Exercises to complete:
(a) How would you translate this sentence from the article on multiple sclerosis into Spanish: "Multiple Sclerosis is defined as a chronic neurological condition affecting the central nervous system and involving the brain, spinal cord, and sometimes the optic nerves."
(b) Reproduce the passage of the article on multiple sclerosis starting at "Multiple Sclerosis is" and ending at "to the body.".
(c) Does the article on multiple sclerosis support each statement below? Answer yes or no for each and quote the words that decide it.
(i) Jean-Martin Charcot first named and described multiple sclerosis in 1868.
(ii) Science has identified a single cause of multiple sclerosis.
(iii) Suleiman Kojan is a board-certified neurologist at McLaren Flint.
-- Text section follows --
McLaren Flint Neurologist Passionate About Treating MS

Author: McLaren Flint

If you’ve had an unexplained illness or health change, your primary care physician may have ordered some tests to determine the cause. If the doctor diagnoses a patient with multiple Sclerosis (MS), which most have heard about, the question remains, how well does the average person understand the condition? For some, their only exposure to MS could be celebrities like Christina Applegate, Montel Williams, and Jack Osbourne announcing they have it.

Multiple Sclerosis is defined as a chronic neurological condition affecting the central nervous system and involving the brain, spinal cord, and sometimes the optic nerves. It can be relatively benign or entirely disabling.  MS occurs when overactive immune cells cause inflammation, which damages the fatty layer of insulation around them called myelin, in turn affecting its role in allowing nerve signals to travel properly from the brain to the body.

The cause of Multiple Sclerosis has remained unknown since it was first named and described by French neurologist Jean-Martin Charcot in 1868. Today, science has yet to show a single cause; instead, the consensus is that it results from a combination of factors. Currently, the Multiple Sclerosis Society says research is targeting the following areas: immunological reaction, viral or other infectious agents, and both environmental and genetic factors.

“I enjoy doing research and have spent many years trying to help crack the MS code,” said Suleiman Kojan, MD, FAAN, a board-certified neurologist at McLaren Flint. “I have taken a special interest ever since I was introduced to MS in my training and learned the number of people living with it and how shocking it was that multiple important questions about the disease remain unanswered.”
-- Text section concluded --
-- Data shown follows --
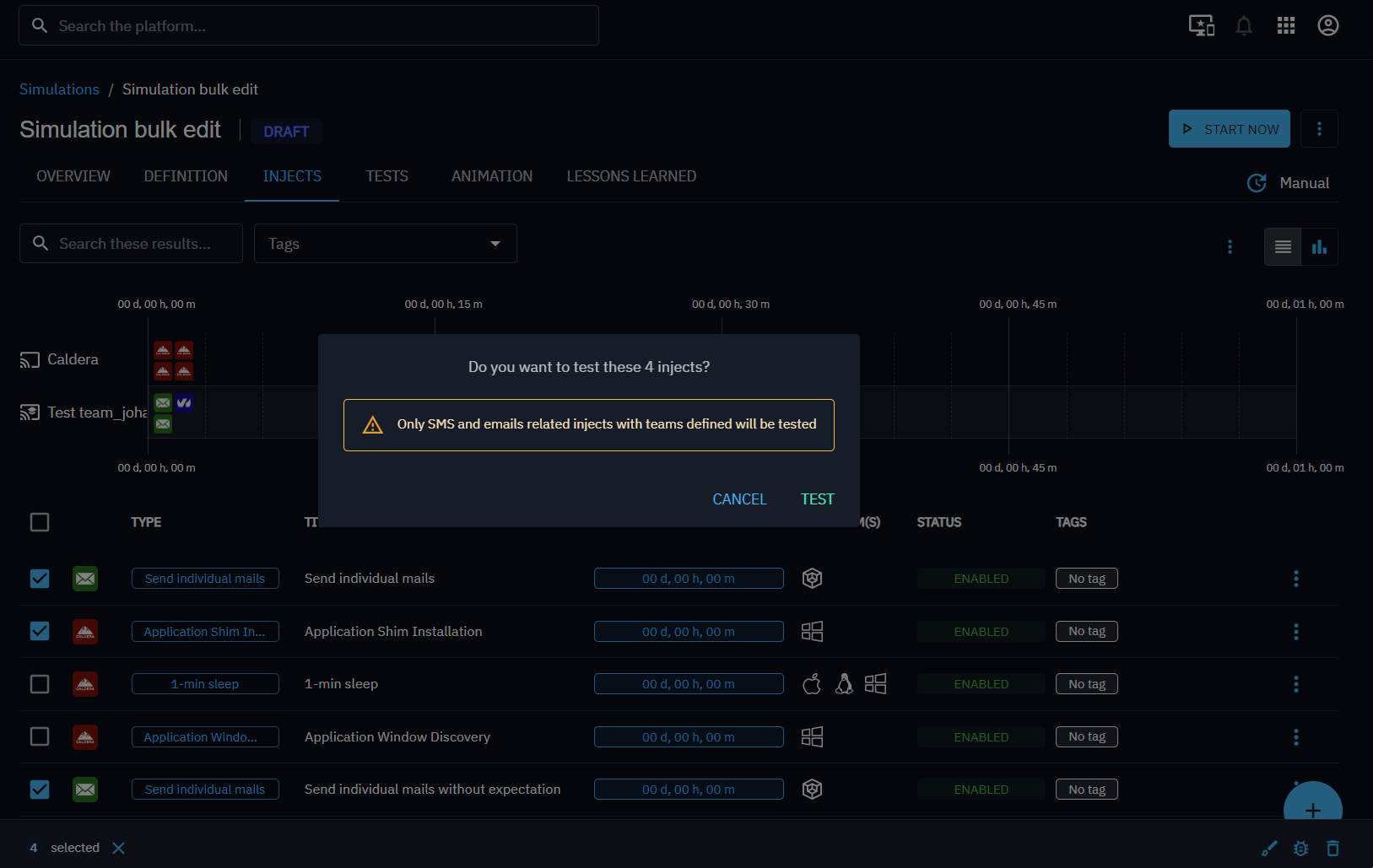
Task: Cancel the test injects dialog
Action: pyautogui.click(x=739, y=499)
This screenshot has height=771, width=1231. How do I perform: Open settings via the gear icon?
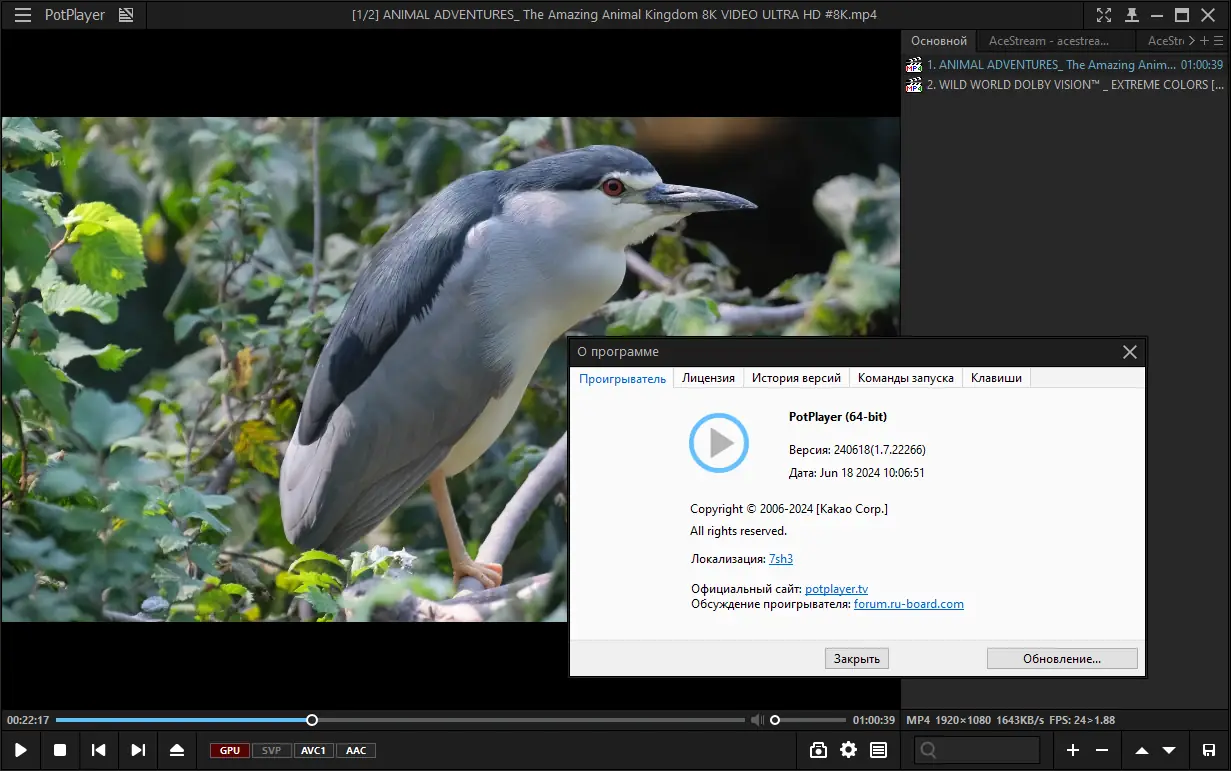pyautogui.click(x=848, y=750)
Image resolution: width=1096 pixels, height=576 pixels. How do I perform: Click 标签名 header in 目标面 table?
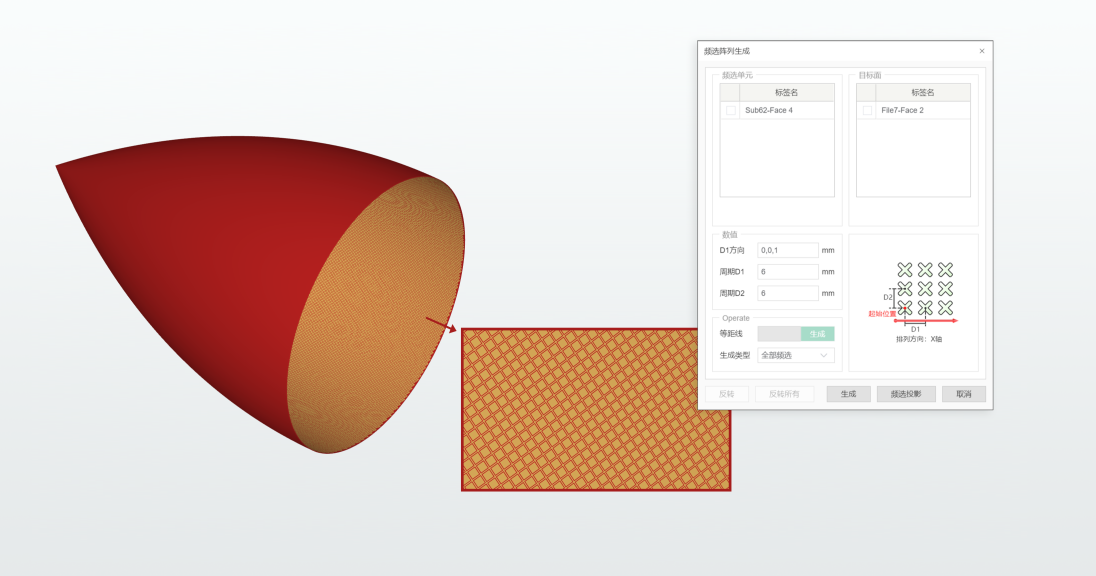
-- Data shown concluded --
Outputs in order:
(a) La esclerosis múltiple se define como una afección neurológica crónica que afecta al sistema nervioso central y que involucra el cerebro, la médula espinal y, a veces, los nervios ópticos.

(b)
Multiple Sclerosis is defined as a chronic neurological condition affecting the central nervous system and involving the brain, spinal cord, and sometimes the optic nerves. It can be relatively benign or entirely disabling.  MS occurs when overactive immune cells cause inflammation, which damages the fatty layer of insulation around them called myelin, in turn affecting its role in allowing nerve signals to travel properly from the brain to the body.

(c)
(i) Yes: "first named and described by French neurologist Jean-Martin Charcot in 1868"
(ii) No: "science has yet to show a single cause"
(iii) Yes: "Suleiman Kojan, MD, FAAN, a board-certified neurologist at McLaren Flint"